Other proteins shape the virus and surround the delicate RNA innards like bubble wrap, protecting it while also shielding it from our immune response. Tiny fat blobs borrowed from host cell membranes during past infections ease the glomming onto our cells and encase the zillions of baby viruses that burst from an infected cell.
“These other viral proteins can be drug targets. SARS-CoV-2 requires many other proteins to infect and spread. Some are enzymes it requires to replicate. These can be inactivated by small molecule drugs,” said Abraham. Remdesivir, for example, blocks the viral polymerase, which works like a copying machine.
Mark Namchuk, PhD, executive director of therapeutics translation at Harvard Medical School, evoked a useful analogy: “The spike is like the hood of a car, which can take dents and the car still works fine. But a viral enzyme is like the mechanism in a car that enables it to move, such as the polymerase and the main protease. There’s an advantage to targeting both.” Six small molecule drugs are being developed that target the polymerase (the copier) and 3 that target the main protease (which functions like a hedge trimmer on the virus’s other proteins).
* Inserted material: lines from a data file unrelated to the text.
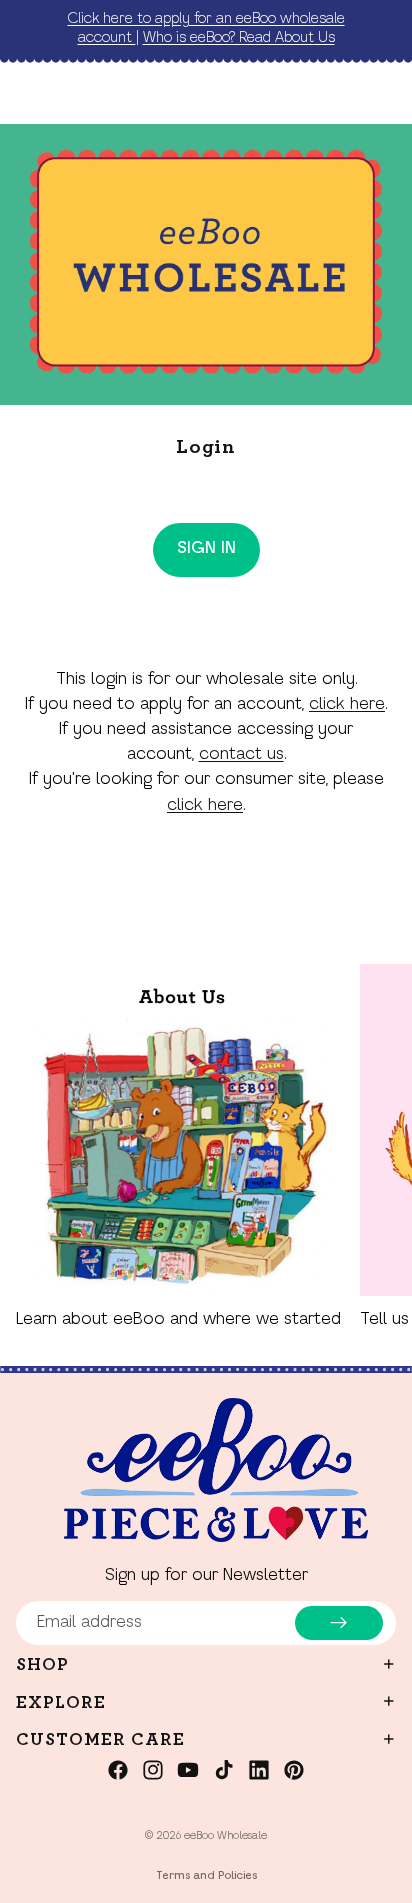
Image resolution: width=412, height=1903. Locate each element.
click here (347, 705)
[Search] (66, 94)
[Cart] (388, 94)
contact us (241, 755)
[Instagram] (153, 1770)
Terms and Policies (206, 1876)
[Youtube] (188, 1770)
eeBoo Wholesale (225, 1836)
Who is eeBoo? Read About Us (239, 38)
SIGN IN (206, 549)
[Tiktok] (224, 1770)
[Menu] (23, 94)
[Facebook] (118, 1770)
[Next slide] (374, 1148)
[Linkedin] (259, 1770)
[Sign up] (339, 1623)
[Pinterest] (294, 1770)
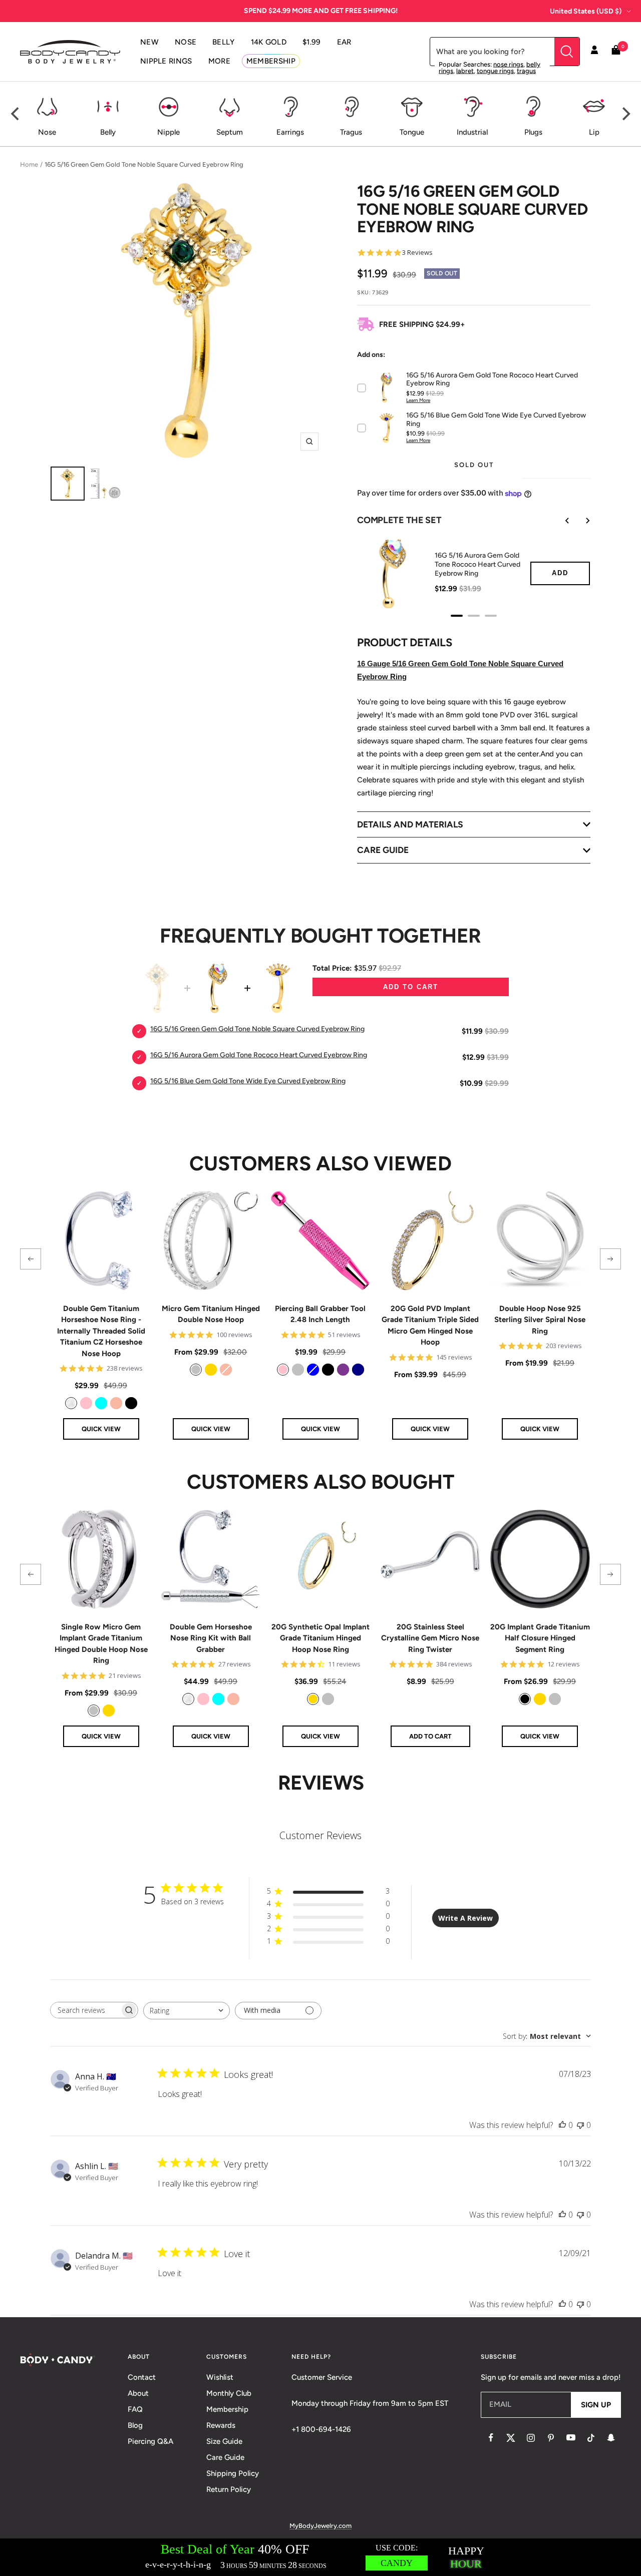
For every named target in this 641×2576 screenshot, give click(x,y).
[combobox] (186, 2010)
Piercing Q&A (150, 2441)
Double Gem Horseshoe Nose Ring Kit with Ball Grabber (211, 1638)
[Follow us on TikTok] (591, 2438)
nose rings (508, 64)
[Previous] (16, 114)
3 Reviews (417, 252)
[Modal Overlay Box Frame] (320, 2557)
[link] (71, 1403)
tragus (526, 71)
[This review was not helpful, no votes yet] (580, 2124)
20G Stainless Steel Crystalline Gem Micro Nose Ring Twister (430, 1638)
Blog (135, 2425)
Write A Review (465, 1918)
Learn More (418, 400)
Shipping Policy (232, 2473)
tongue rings (495, 71)
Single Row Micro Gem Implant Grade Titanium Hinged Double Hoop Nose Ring (101, 1643)
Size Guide (224, 2441)
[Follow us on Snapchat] (611, 2438)
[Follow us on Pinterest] (551, 2438)
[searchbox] (85, 2010)
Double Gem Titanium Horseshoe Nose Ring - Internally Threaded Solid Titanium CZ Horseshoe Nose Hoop (101, 1331)
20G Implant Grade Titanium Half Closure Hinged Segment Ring (540, 1638)
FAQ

6. Planning ahead: Drugs to vanquish all coronaviruses
“Pan-coronavirus drugs” would target enzymes universal to all the coronaviruses in SARS-CoV-2’s subgroup. The genes behind these enzymes “mutate less frequently than the spike. Small molecules targeting them are most likely to be active against multiple coronaviruses. Small molecule drugs, however, typically take longer to make,” said Abraham. A prime candidate for such a pan-COVID drug would tackle the main protease.
The webinar ended on a note of optimism. Summed up Daley, “Even though there’s lots of scary news reporting that the new variants may be increasing transmission and may be more virulent, the vaccines seem to be protecting. So despite the variants, I believe the current vaccines will prove effective – and if not, we will cross that bridge and confront whatever comes our way.”